More about tidying up HTML

If you’re curious about the last post

I accept that making some HTML code validate in validator.w3.org shouldn’t be the be all, end all of the problem. A piece of code can validate and yet be… horrible. On the other hand, a piece of code may not validate because of a minor problem, and yet be better than 99% of what you see out there.

Still, that applies mainly to your code. What if you’re aggregating other people’s code? What if they’re using bad HTML, which their blogging systems (mostly Blogger or WordPress) automatically converts to a feed, which is then converted back to (simplified) HTML by a Planet? And what if you want all of that to validate?

Well, tidy works very well; it fixes the worst problems, mainly, badly nested code, and unclosed tags. But… well, if you’re being pedantic (like the W3 validator is), then there are still problems.

They’re mostly one of the following: 1) img tags without an “alt” attribute, and 2) proprietary attributes.

tidy, by default, doesn’t deal with those (since its point is for you to correct your code, and those problems should really be fixed in the code itself). But you can make it do so.

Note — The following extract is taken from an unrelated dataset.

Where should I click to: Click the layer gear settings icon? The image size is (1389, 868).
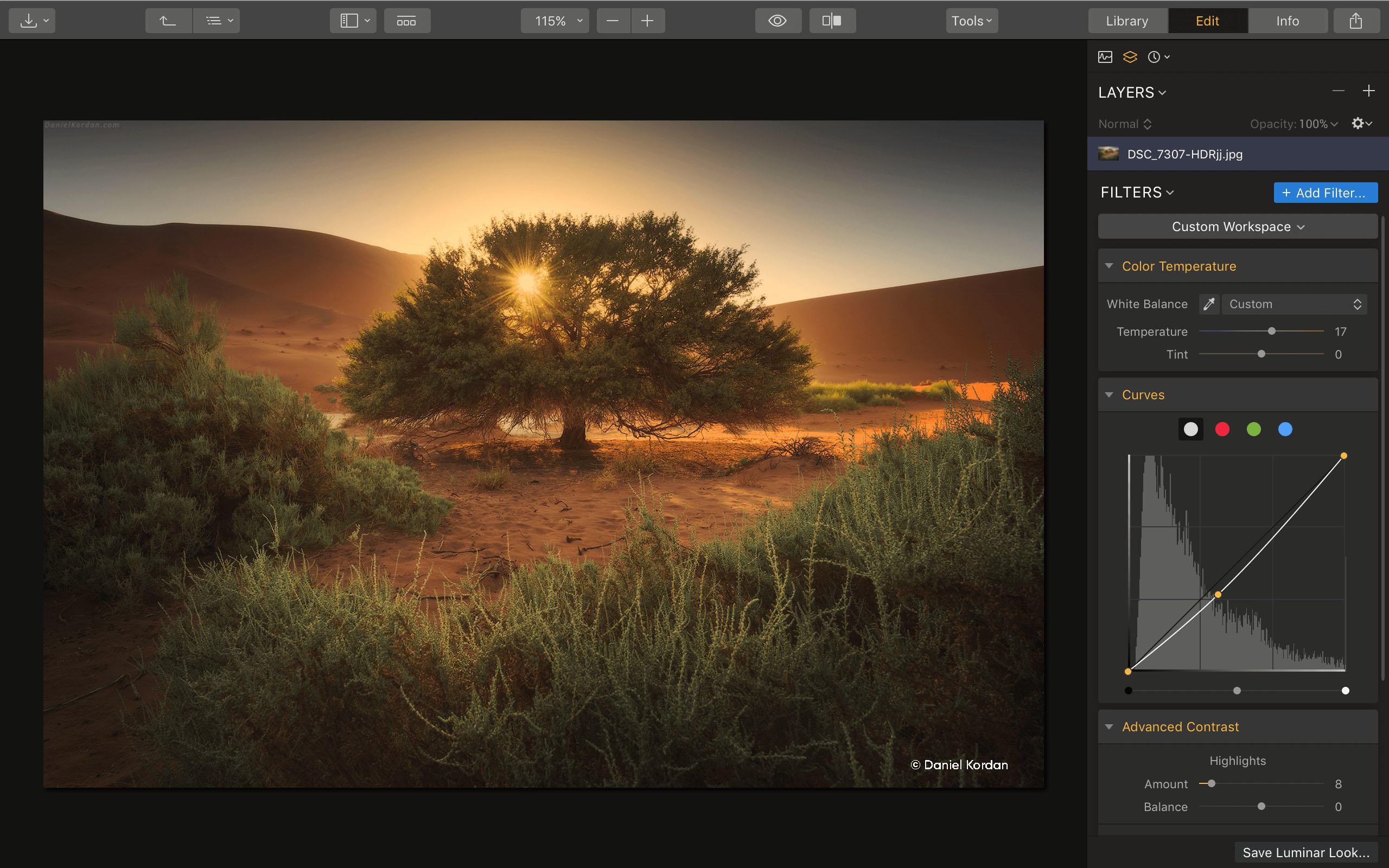(1357, 124)
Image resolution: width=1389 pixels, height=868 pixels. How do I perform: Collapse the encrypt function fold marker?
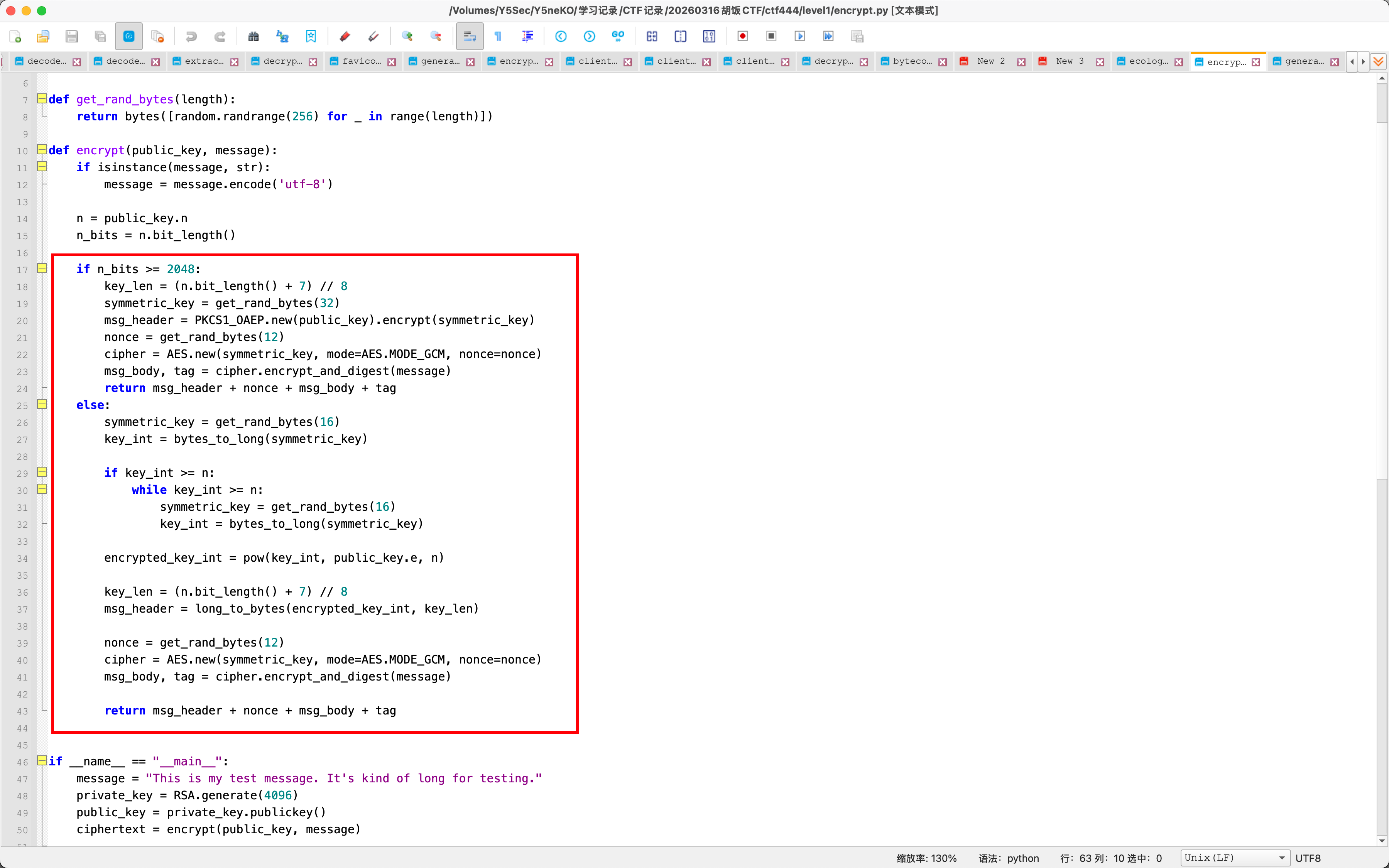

How? Well, here’s the command line I’m using for Planet Atheism:

/usr/local/bin/tidy -wrap 79 -m -i -utf8 --alt-text "" --drop-proprietary-attributes 1 -asxhtml filename

It should be obvious what each parameter does. The “ alt-text "" ” part adds some empty alt text to any img tag that hasn’t got one. The “--drop-proprietary-attributes 1” part removes those weird attributes inside other tags, which make the W3 validator choke. I don’t want them anyway, since a Planet site is supposed to display a basic version of a post — not a Flash-y, YouTube-d, animated one.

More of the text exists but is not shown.